→ **TASK INSTRUCTIONS**
Give the number of lines in the listing that contain the word "Bookmark", and nothing besides.

→ **SOURCE INFORMATION**
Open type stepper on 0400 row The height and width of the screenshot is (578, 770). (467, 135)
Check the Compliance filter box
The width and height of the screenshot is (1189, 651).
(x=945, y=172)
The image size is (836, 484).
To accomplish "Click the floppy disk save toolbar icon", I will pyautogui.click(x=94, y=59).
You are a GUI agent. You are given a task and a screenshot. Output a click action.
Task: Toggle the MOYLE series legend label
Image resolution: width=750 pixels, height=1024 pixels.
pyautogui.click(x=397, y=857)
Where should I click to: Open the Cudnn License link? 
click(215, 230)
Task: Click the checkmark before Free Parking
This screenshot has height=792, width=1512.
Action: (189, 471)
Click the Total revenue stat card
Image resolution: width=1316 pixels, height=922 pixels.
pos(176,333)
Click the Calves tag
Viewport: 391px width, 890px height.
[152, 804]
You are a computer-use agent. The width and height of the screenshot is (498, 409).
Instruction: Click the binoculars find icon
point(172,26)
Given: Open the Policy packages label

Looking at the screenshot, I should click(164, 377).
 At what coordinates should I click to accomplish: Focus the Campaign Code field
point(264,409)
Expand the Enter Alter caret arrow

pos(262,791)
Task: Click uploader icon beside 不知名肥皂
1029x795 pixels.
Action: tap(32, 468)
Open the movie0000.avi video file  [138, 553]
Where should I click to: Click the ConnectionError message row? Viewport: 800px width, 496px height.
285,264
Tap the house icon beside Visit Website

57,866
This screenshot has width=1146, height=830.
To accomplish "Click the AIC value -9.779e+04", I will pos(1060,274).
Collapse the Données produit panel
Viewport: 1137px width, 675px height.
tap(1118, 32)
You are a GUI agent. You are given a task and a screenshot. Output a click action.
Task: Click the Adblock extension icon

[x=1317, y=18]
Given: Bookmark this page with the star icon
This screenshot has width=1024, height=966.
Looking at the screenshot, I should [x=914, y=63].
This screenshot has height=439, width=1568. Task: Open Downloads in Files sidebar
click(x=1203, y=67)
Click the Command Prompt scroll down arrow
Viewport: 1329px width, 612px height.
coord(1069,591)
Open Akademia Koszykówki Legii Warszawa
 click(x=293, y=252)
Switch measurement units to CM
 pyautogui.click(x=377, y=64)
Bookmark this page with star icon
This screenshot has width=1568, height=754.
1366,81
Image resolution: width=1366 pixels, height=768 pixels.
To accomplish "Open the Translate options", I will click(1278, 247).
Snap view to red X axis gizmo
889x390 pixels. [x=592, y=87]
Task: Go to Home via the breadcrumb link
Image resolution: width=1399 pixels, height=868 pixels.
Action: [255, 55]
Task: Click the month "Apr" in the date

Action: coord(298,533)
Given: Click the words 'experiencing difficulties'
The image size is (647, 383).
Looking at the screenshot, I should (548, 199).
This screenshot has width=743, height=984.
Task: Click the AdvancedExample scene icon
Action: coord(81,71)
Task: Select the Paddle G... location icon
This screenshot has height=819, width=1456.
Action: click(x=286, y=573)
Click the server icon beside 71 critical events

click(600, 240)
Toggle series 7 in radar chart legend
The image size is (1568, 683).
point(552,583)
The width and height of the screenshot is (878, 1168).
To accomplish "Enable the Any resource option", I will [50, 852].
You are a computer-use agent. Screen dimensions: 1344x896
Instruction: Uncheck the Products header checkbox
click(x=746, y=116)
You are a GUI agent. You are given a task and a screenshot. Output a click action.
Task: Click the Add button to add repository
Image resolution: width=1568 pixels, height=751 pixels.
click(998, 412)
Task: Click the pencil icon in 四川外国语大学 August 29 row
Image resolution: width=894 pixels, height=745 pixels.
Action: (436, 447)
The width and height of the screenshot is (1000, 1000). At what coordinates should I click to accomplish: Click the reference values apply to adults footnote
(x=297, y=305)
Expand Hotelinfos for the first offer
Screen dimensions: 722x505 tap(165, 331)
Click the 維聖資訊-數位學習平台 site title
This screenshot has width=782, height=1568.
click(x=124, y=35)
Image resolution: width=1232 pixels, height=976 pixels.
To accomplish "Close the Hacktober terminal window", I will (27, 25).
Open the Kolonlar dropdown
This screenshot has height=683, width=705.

→ **EXPECTED ANSWER**
2